Tue Mar 13 18:51:59 PDT 2007

-----BEGIN PGP SIGNED MESSAGE-----
Hash: SHA1

I'm using ANTLR v3 (and quite liking it).

In my language (http://nolatte.sf.net/), the backslash character is the
escape character, and it gets used for (at least) two different tasks.
Here's a stripped down grammar:

atom		:  WORD | IDENTIFIER ;
WORD		:  ( ('a'..'z') | ( '\\' '{' ) )+ ;
IDENTIFIER	:   '\\' ('a'..'z')+ ;

The key is that the backslash gets used for two purposes: as a real
escape character (to escape '{' in a WORD) and as the beginning of an
IDENTIFIER.  The problem comes in when my grammar tries to scan and/or
parse something like this:

  abc\xyz

This should be two tokens: a WORD "abc" and an IDENTIFIER "\xyz".
However, since the backslash is allowed at all in a WORD, the lexer
consumes it, and then it gets confused by the 'x'.

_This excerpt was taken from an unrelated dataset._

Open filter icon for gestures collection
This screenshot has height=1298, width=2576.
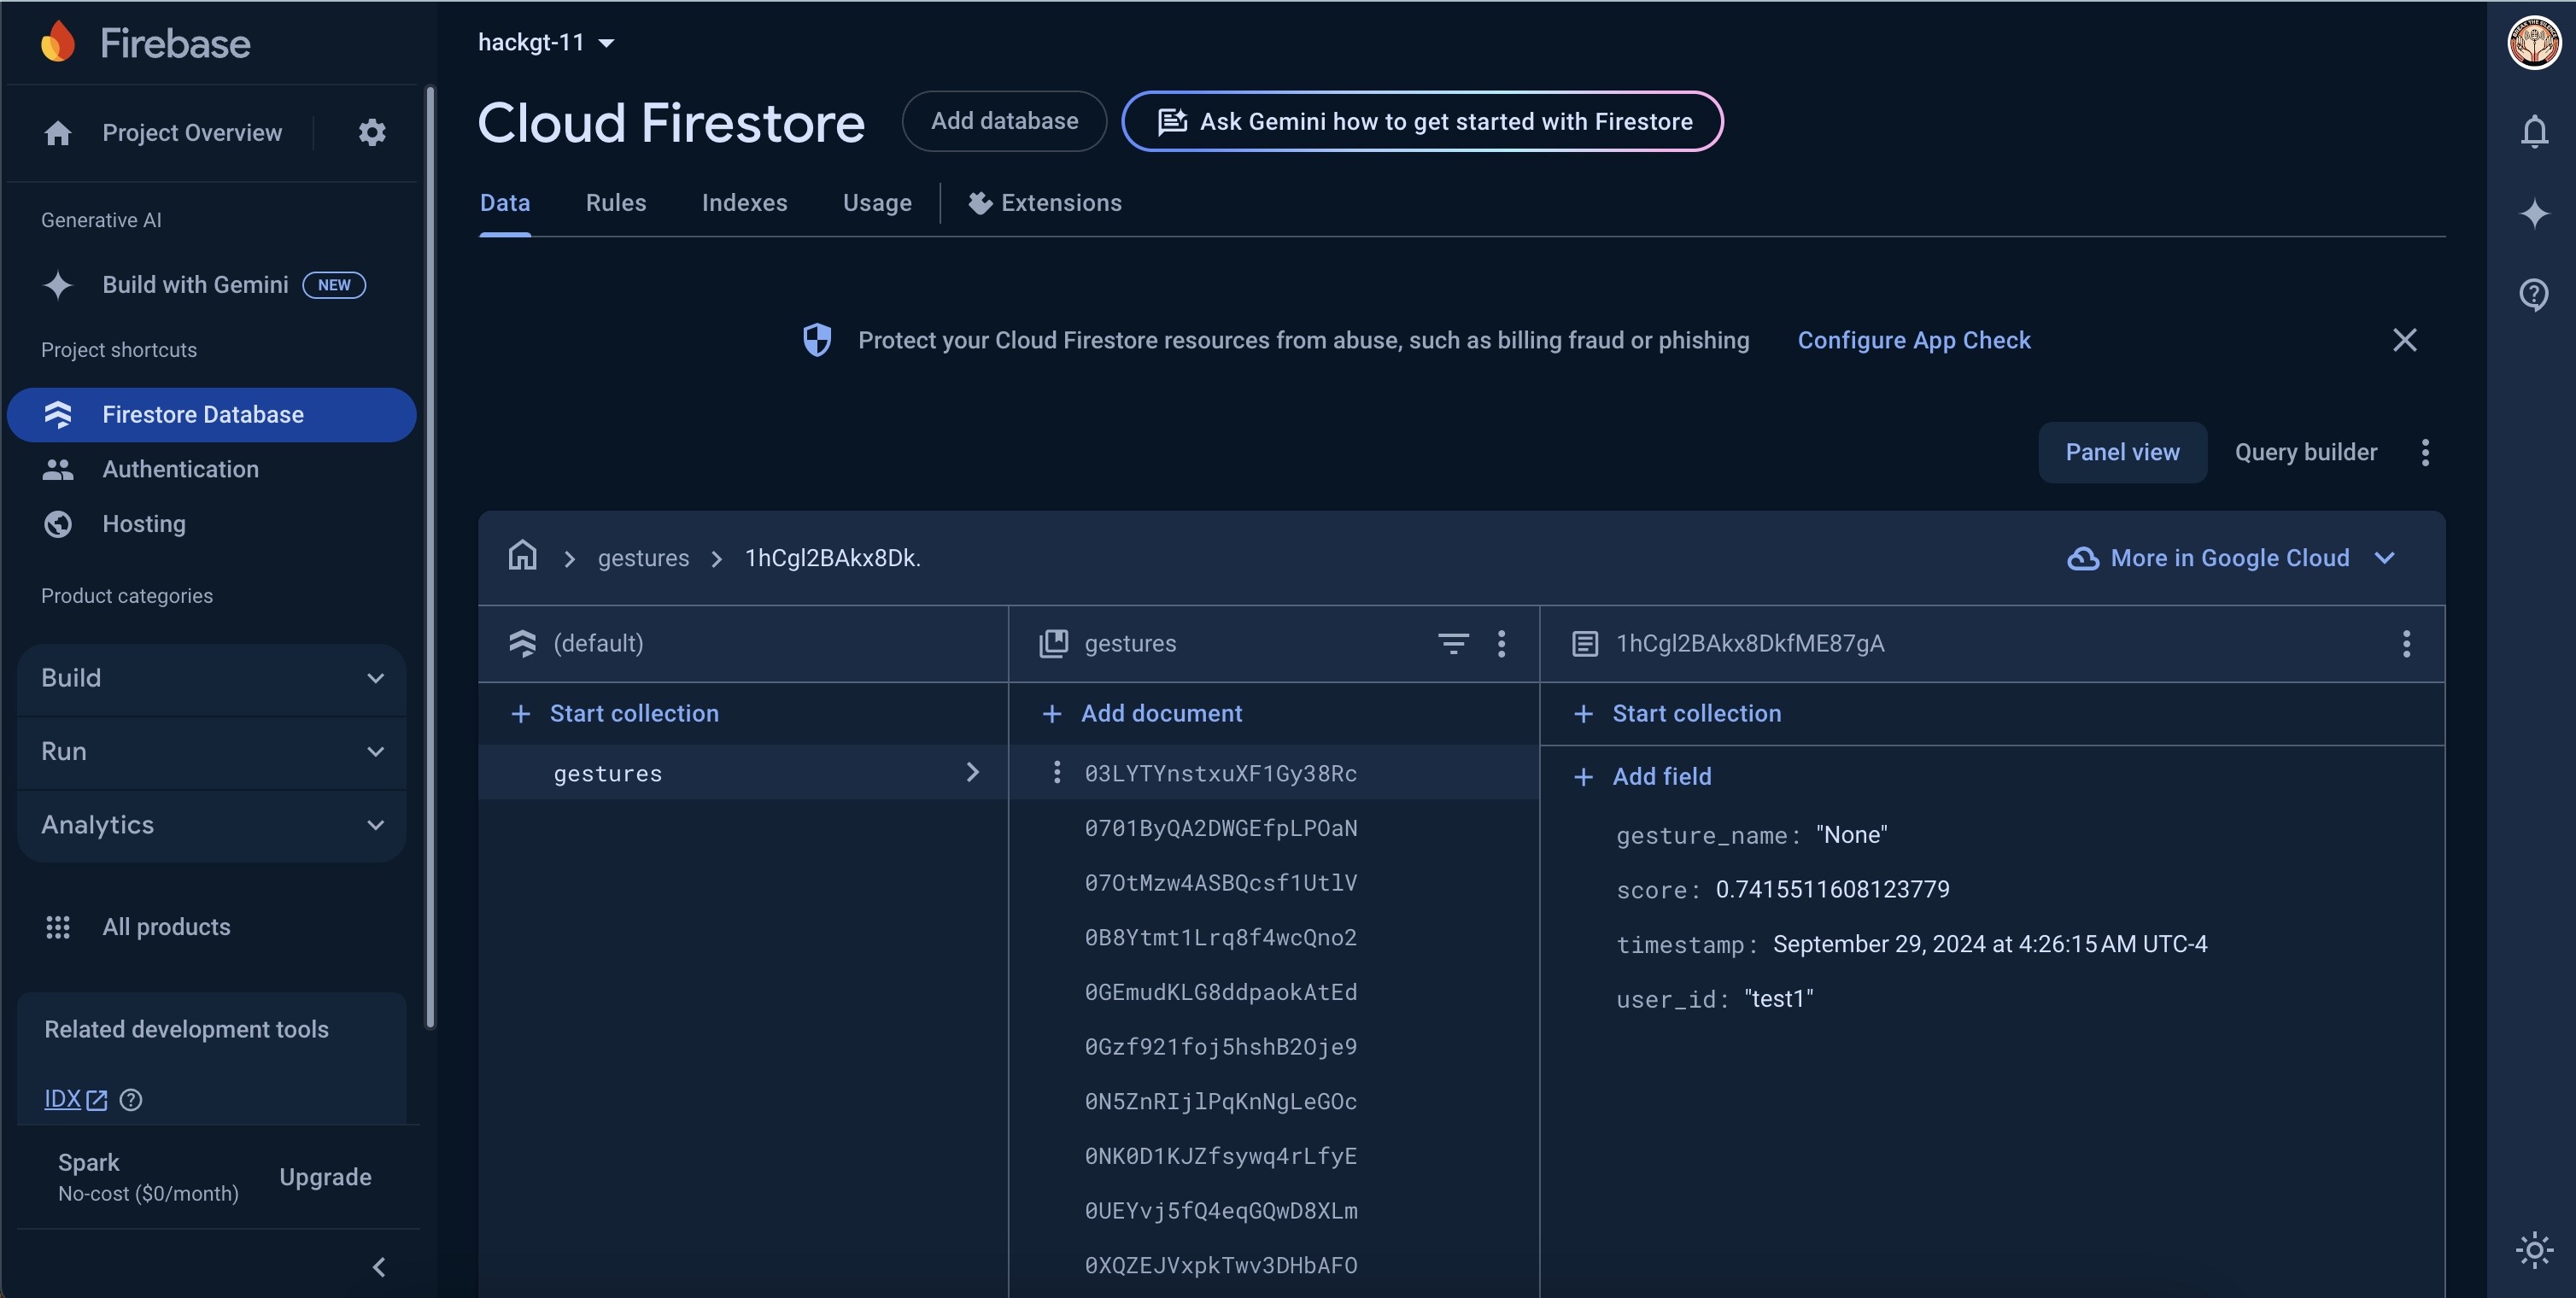point(1452,643)
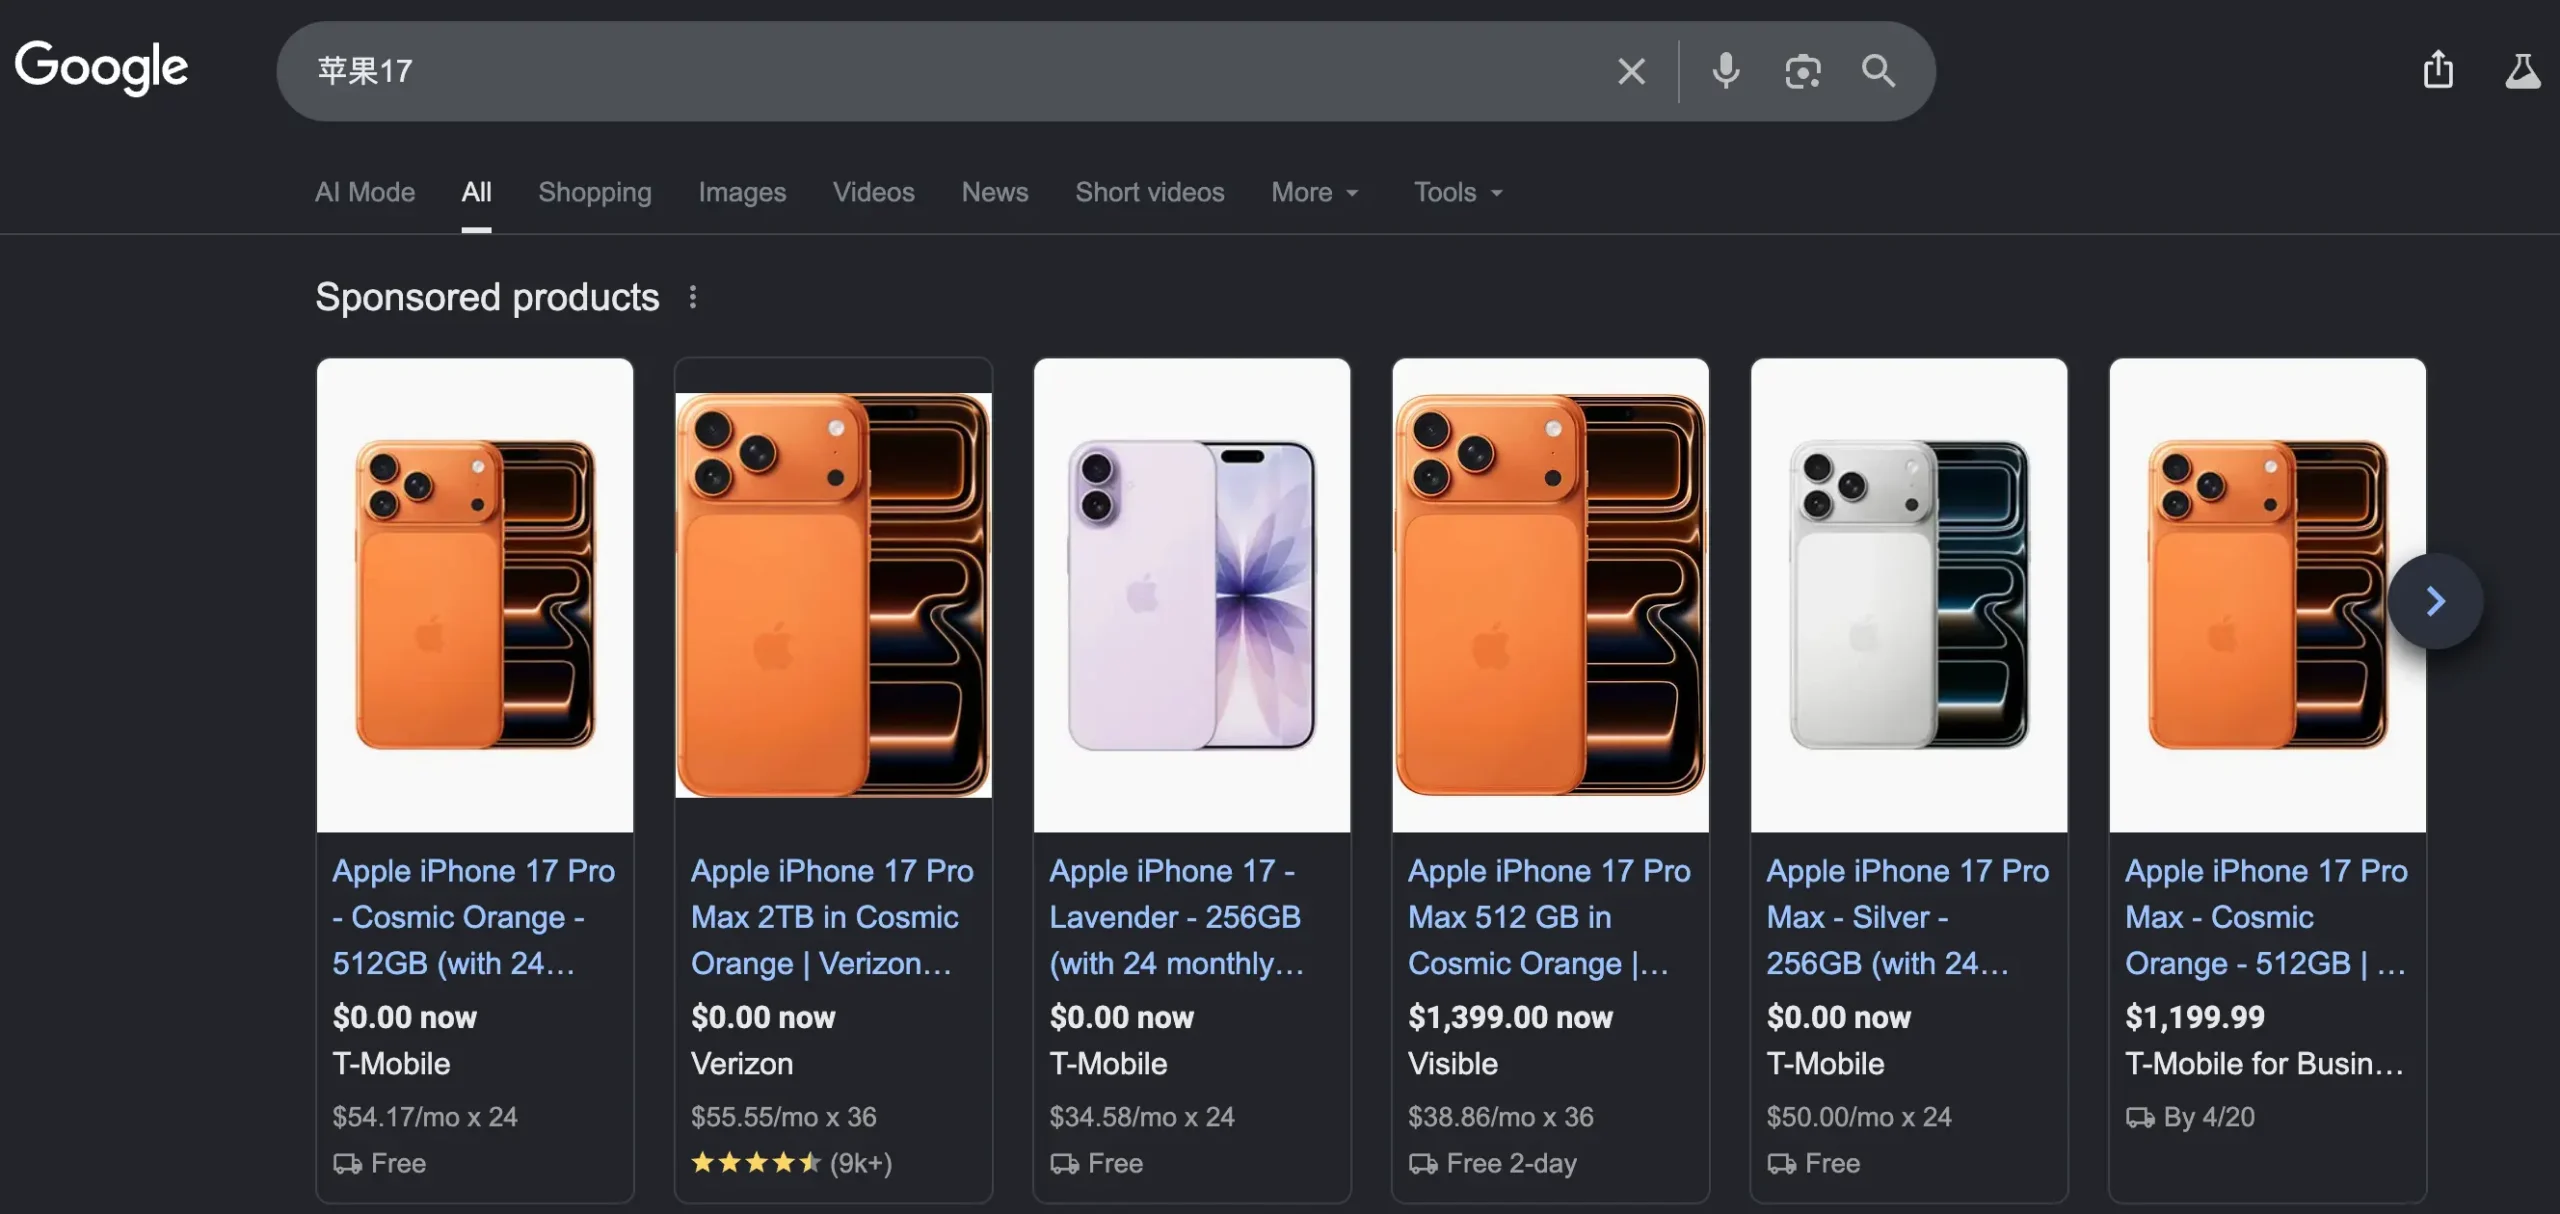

In my ANTLR v2 version of my grammar, I separated out "\{" as its own word.

WORD	:  ( ('a'..'z')+ | ( '\\' '{' ) )  ;

However, then something like "abc\{\{\{xyz" turns into five WORD tokens;
my goal is to return just one WORD token in this case.  On the other
hand, "abc\xyz" scans just fine.

Is there a slick solution in ANTLR so that multiple '{'s can appear in a
WORD and an IDENTIFIER can follow immediately after a WORD?

jdf

P.S. the refactoring tools in ANTLRWorks were very helpful in scaling
down my language to be fit for an email message.  Keep up the great work!

- --
* Jeremy D. Frens * Professor, Computer Science * jdfrens at calvin.edu *
  ``In thirty seconds, you'll be dead, and I'll blow this
    place up, and I'll be home in time for corn flakes!''
                              -- Cohaagen, _Total_Recall_

-----BEGIN PGP SIGNATURE-----
Version: GnuPG v2.0.2 (GNU/Linux)
Comment: Using GnuPG with Mozilla - http://enigmail.mozdev.org

iD8DBQFF91U/OcBu2deY79IRAv9OAKDAJ97beqO8oinhF4DJSVcz08SL+gCdGGOO
r++2Y78RKuJoaFulPYYUZ+M=
=Vimv
-----END PGP SIGNATURE-----